Having Jane Swift lead the McCain campaign’s Palin Truth Squad is an additional mistake. It’s not just that she was an incompetent and unpopular governor of Massachusetts, although she was, and had nothing like Palin’s credentials as a reformer. Her administration was a failure in significant part because of her inability to walk the line between public and private, work and family. She was the last female governor before Palin to be prominent for being pregnant in office, and she made a hash of things, using state aides as babysitters. Couldn’t the campaign have found someone who wasn’t such a counter-example to Palin?









Kevin,
If you watch Obama’s gestures he was clearly making a ding against Palin. Watch other clips when he’s making a “joke” and his gestures were identical.
“Lipstick” took on a new meaning and connotation after the RNC convention. He was trying to be clever and knew exactly what he was doing.
Greg W.
Hi Greg,
Nice to hear from you! I guess I don’t think he’s all that clever.:) This strikes me as a mountain out of a molehill with real danger for McCain to over play his hand, if he hasn’t already.
Kevin
I was more offended by Biden telling someone at a recent speaking engagement to stand up when they were in a wheelchair. This guy isn’t even a master of the obvious.
Greg W. has it 100% correct. Palins lipstick comment was an off the cuff joke to fill in while the teleprompter was dead. Obama’s comment was CAREFULLY scripted. Do I think his campaign thought it would be a good idea to compare Palin to a pig? I think Obama and his staff are deviously skillful enough to get a message across without saying the actual words, sending a subliminal shot and providing themselves plausible deniability. Obama’s snickers as he began his delivery, and his audience’s chuckles before he delivered the punch line demonstrate that Barry knew that he was giving a poke in the ete to SP, and his adoring fans got it and appreciated it. The cowardice of this kind of oratory is what I find disgusting. Having said that, it is hard for anyone in the mainstream to call BHO on it without seeming petty, which is the genius of the comment; McCain really should have left it to the bloggers to fight it out, but I understand the compulsion to try to make the point.

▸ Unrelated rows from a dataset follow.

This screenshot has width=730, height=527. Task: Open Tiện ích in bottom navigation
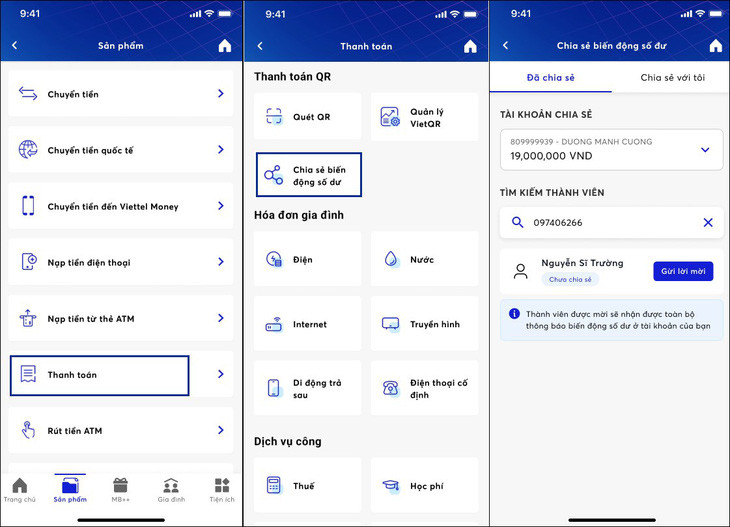(222, 490)
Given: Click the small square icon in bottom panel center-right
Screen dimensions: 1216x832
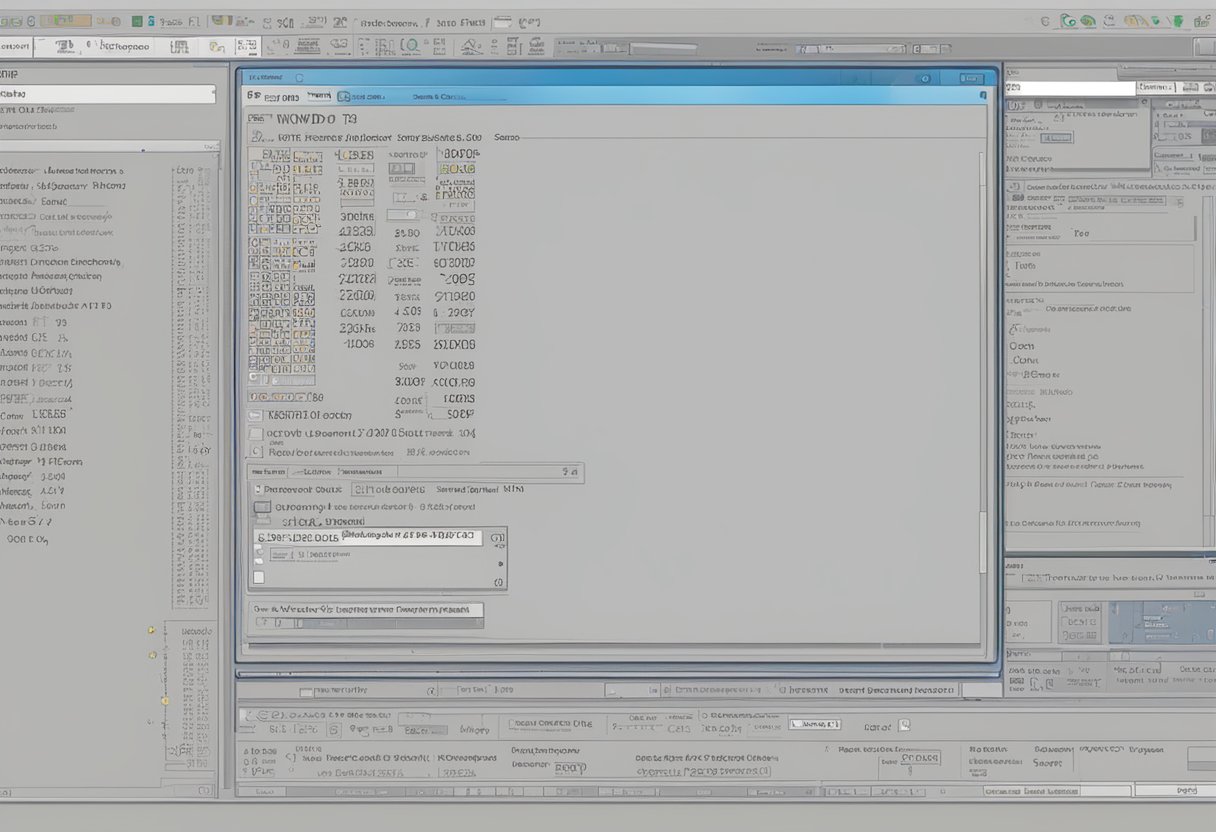Looking at the screenshot, I should pyautogui.click(x=904, y=726).
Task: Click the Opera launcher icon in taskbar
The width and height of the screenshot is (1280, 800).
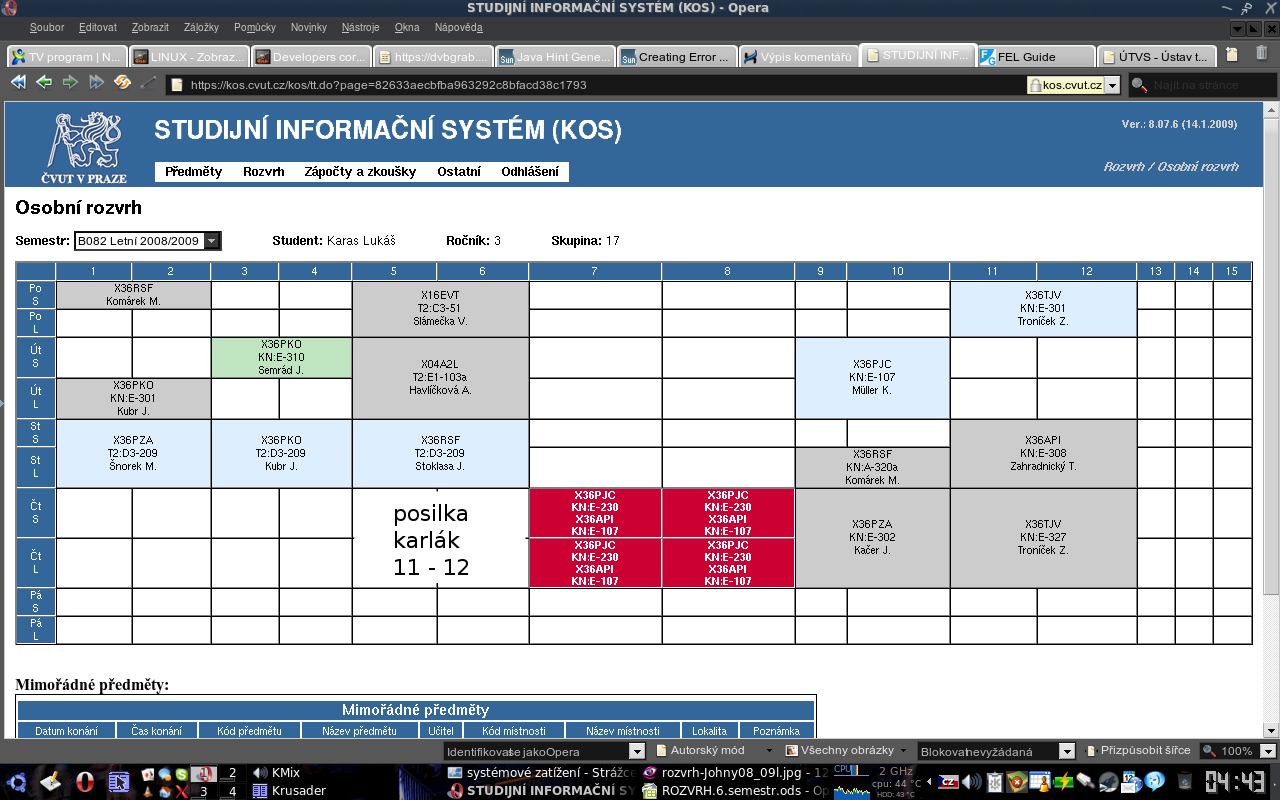Action: [x=85, y=781]
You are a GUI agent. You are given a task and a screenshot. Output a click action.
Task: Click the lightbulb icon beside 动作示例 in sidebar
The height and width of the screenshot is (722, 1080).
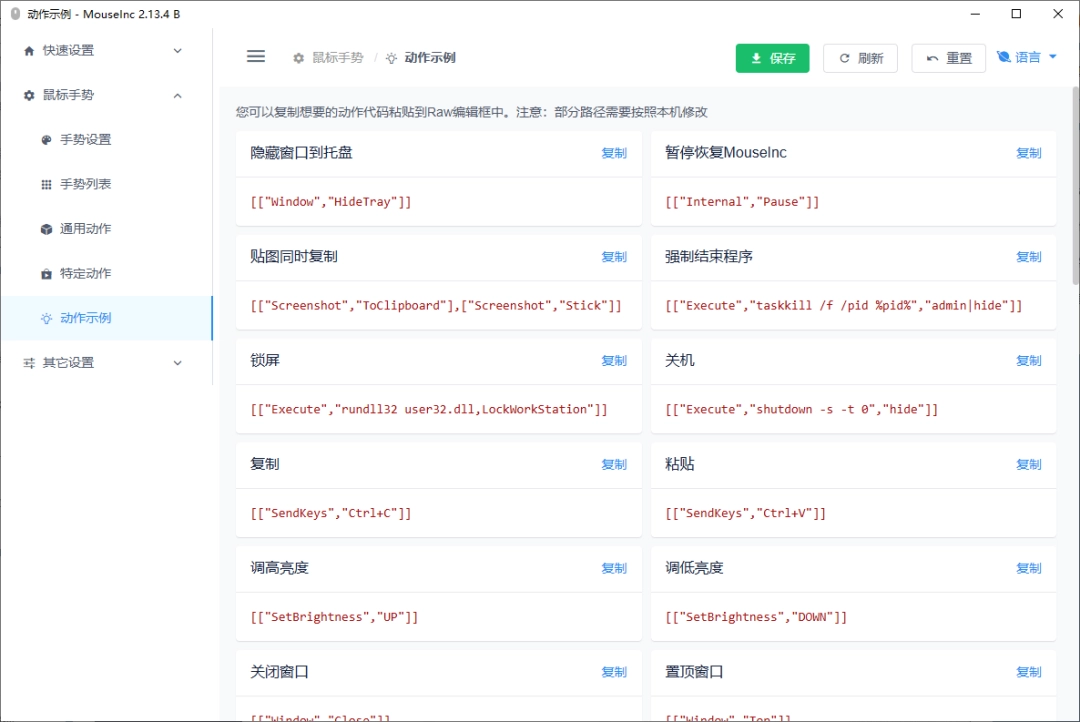coord(46,319)
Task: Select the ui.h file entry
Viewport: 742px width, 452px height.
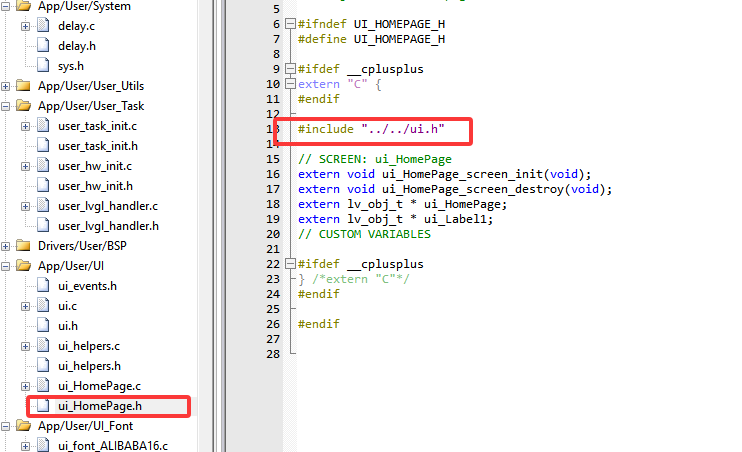Action: coord(67,325)
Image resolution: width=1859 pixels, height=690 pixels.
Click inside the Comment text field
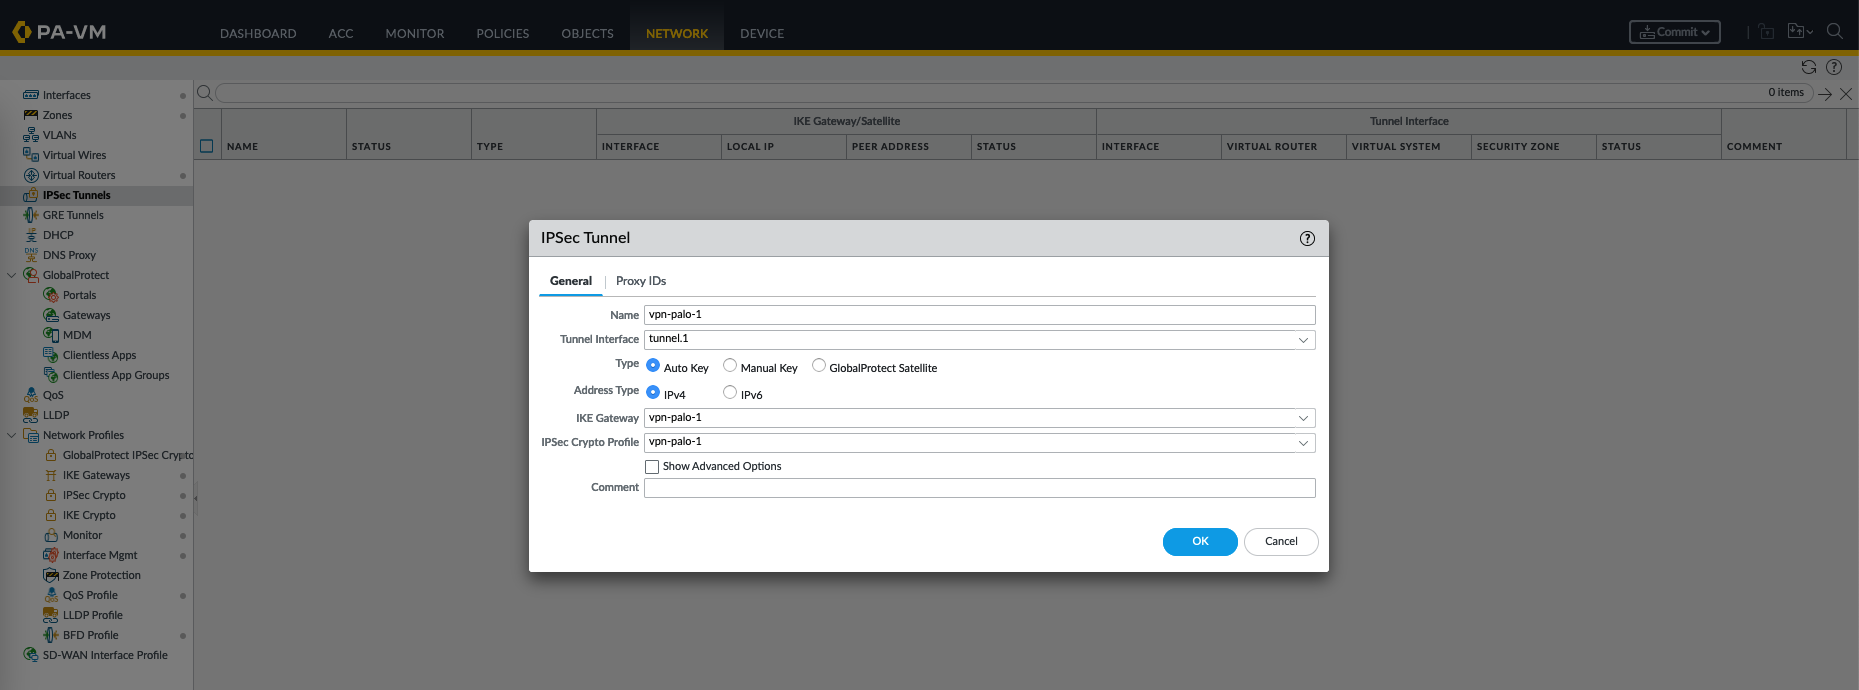979,488
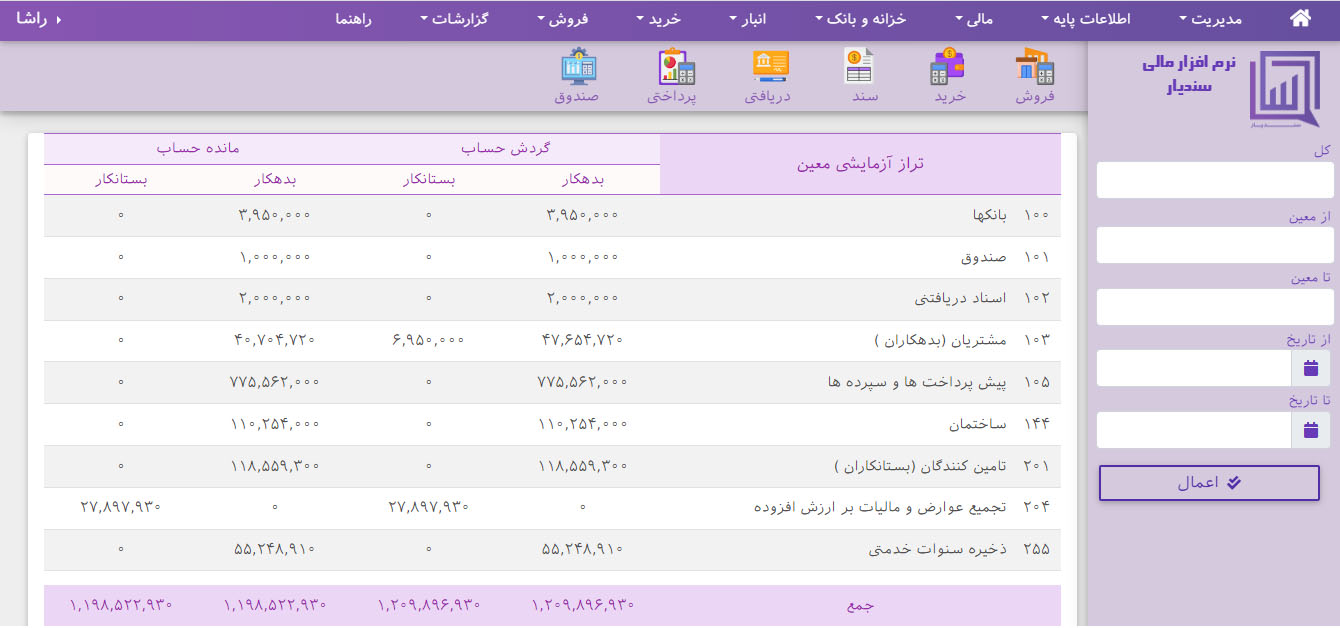Click into the کل input field
The image size is (1340, 628).
click(1214, 181)
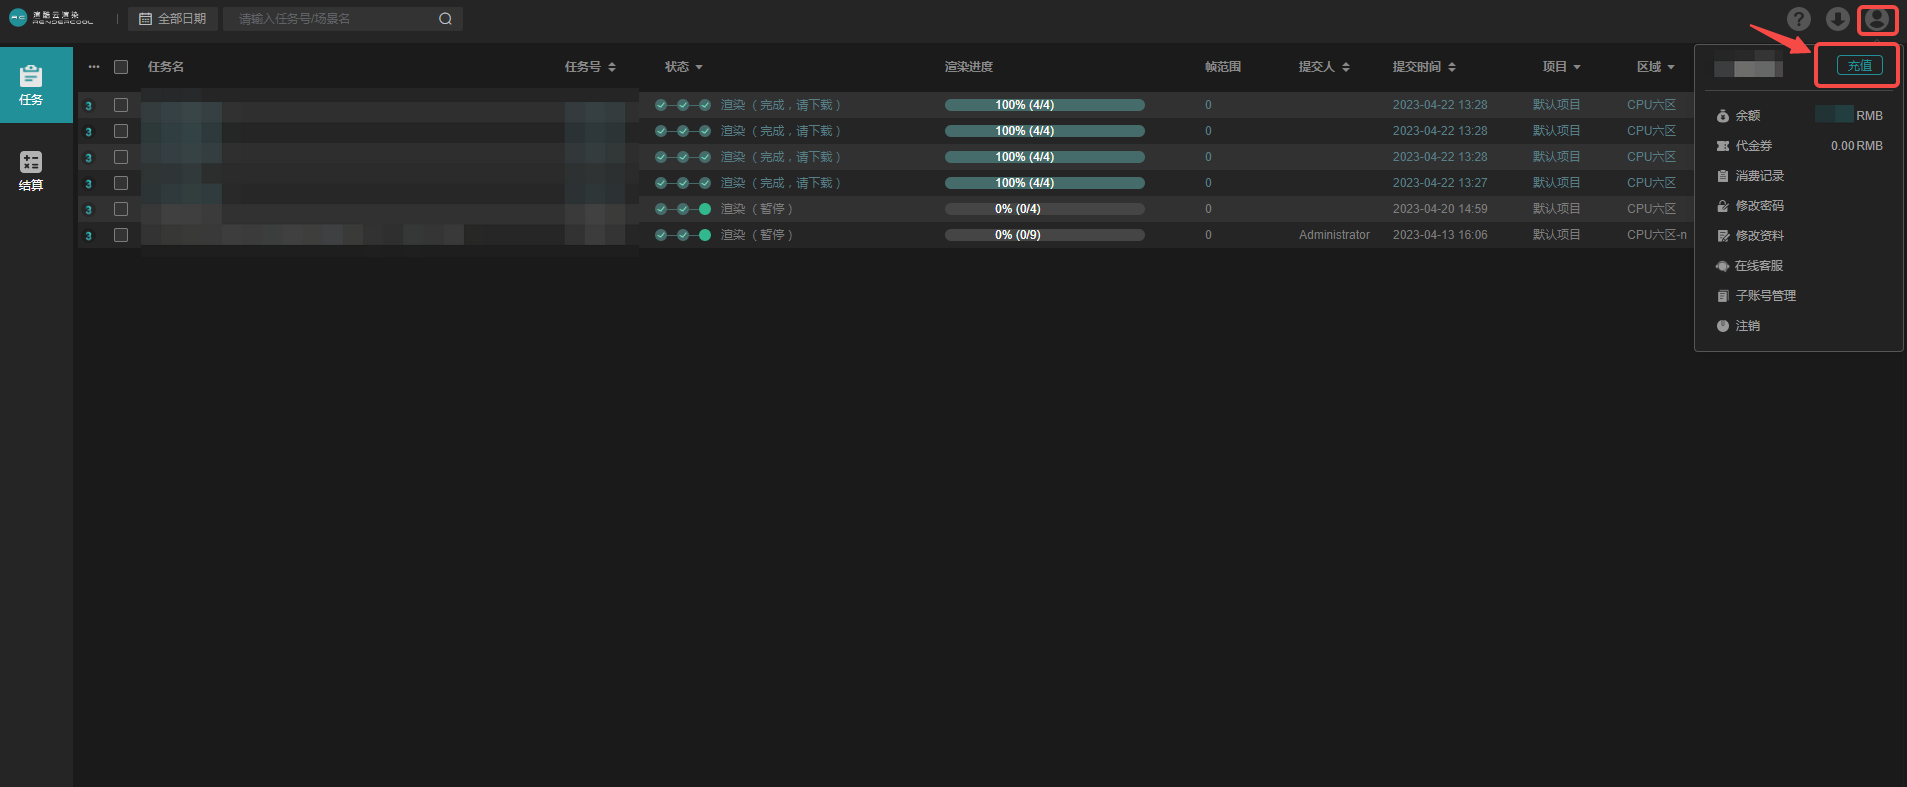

[...] spent an hour talking about the week that was in lipstick politics. As I said on the blog earlier in the week, I thought McCain overplayed his hand, went too far and produced a dishonest [...]
One thing is abundantly clear since Sarah Palin was named as McCain’s running mate. The “tolerant” party was lightning quick to begin their attack on Palin. If there is one class the “tolerant” party hates (and what they consider a defector) it is a female conservative.